Joust so you know, armour-plated sheilas do it too
It was an era when men were gallant and fought for maidens fair.
But when medieval warfare came to Upper Hutt yesterday, Aussie sheila Sarah Hay was more than a match for the local knights.
The 43-year-old was mixing it with the men and nursing a nasty bruise on her leg from an errant jousting lance that had snuck through her armour, when the Sunday Star-Times caught up with her.
"It's OK, I've hit guys in the knackers before. It happens." she said.
Jousting was "my total passion" she said. "I'm so pumped right now. It's such a rush. Every pass is deadly serious, because potentially every pass is dangerous."

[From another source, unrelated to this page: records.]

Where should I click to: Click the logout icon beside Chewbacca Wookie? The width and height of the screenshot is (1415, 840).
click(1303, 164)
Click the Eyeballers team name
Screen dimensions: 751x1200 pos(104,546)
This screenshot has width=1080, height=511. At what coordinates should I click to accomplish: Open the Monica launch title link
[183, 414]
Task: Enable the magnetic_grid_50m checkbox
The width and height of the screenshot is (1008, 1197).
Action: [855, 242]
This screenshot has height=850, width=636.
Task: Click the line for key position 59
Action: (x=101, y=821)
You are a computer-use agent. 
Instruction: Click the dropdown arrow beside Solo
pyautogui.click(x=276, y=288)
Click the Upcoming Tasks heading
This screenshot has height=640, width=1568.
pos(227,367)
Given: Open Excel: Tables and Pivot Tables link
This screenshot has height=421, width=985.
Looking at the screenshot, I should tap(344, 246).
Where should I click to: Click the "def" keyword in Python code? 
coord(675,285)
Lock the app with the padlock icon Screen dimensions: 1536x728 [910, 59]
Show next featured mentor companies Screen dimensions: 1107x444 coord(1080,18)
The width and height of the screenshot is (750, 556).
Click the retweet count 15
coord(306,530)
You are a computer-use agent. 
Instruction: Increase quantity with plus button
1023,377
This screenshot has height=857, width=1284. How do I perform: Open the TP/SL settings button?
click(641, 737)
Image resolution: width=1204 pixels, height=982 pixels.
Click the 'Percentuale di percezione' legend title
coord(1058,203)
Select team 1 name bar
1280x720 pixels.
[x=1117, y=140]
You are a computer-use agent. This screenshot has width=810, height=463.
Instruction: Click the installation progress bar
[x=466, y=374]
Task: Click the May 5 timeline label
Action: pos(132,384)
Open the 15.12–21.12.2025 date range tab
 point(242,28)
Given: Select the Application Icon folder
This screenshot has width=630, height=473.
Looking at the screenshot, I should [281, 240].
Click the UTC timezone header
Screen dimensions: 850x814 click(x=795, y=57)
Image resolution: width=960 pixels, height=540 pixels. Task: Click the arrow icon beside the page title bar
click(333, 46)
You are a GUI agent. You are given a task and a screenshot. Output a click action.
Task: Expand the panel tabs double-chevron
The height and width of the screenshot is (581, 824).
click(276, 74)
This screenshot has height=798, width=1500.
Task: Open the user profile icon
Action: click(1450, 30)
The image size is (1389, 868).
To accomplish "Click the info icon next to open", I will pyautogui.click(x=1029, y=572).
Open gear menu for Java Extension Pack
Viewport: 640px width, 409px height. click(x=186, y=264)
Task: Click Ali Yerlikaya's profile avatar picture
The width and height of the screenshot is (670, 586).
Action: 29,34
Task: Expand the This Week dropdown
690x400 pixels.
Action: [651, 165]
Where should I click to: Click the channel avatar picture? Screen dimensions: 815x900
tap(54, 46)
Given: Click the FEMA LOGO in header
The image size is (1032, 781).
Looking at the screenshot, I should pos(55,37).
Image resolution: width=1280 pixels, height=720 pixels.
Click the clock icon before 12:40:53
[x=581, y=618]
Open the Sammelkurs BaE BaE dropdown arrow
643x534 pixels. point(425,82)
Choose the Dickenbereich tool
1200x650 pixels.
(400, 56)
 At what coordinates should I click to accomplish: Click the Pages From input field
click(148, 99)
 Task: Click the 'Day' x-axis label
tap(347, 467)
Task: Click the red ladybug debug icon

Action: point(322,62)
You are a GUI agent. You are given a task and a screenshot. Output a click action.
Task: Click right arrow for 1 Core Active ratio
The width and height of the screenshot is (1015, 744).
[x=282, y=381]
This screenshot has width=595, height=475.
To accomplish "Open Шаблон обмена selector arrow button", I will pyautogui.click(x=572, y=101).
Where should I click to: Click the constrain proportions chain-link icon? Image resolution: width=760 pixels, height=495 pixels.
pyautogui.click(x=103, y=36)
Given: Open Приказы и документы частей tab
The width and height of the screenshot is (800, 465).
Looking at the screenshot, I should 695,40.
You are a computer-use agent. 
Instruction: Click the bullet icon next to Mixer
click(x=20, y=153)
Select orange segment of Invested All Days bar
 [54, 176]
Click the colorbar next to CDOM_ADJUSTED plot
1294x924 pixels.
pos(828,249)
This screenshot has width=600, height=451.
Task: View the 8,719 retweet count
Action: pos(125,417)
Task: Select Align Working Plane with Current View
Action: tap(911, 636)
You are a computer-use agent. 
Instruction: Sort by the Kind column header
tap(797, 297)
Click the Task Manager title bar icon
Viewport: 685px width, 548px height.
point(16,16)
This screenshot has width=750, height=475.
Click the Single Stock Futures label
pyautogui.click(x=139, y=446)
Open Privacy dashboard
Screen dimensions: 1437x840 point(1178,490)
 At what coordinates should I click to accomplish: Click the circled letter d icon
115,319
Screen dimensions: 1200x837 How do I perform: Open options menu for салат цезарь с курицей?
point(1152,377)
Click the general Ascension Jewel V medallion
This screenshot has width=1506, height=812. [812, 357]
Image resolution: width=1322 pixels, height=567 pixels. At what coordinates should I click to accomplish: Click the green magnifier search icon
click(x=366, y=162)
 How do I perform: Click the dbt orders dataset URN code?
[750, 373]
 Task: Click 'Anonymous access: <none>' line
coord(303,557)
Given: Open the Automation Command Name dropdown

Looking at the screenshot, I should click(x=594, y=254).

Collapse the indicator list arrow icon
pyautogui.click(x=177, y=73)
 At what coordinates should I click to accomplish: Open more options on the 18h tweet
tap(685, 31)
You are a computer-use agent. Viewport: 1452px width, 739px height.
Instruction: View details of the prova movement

Hay has been riding horses all her life. She is the current Australian jousting champion and top-ranked female in the world.
There were no problems jousting with men, she said. "We all compete as equals. We all respect a good horse rider."
Up to 10,000 turned out to watch the spectacle of the World Invitational Jousting Tournament - the seventh time Upper Hutt has hosted the event.
For organiser Callum Forbes, donning a full suit of armour and thundering towards another horseman with a wooden lance is a personal passion.
"I've always been interested in martial arts, medieval history, and horse riding, and this brings everything together into one activity." The armour weighs up to 40kg, and costs about $7000.
The event drew international jousters from Sweden, Belgium, Canada, Australia and New Zealand.
American reality television show Full Metal Jousting has helped the resurgence of interest in the sport.
Upper Hutt's involvement was showcased when CNN Travel selected the tournament as one of the best in the world.
Events included the Battle of Nations, a live-action full-contact battle that pitted a team of Australians against the Kiwis. There were also archery demonstrations and a medieval tent village offering crafts and refeshments.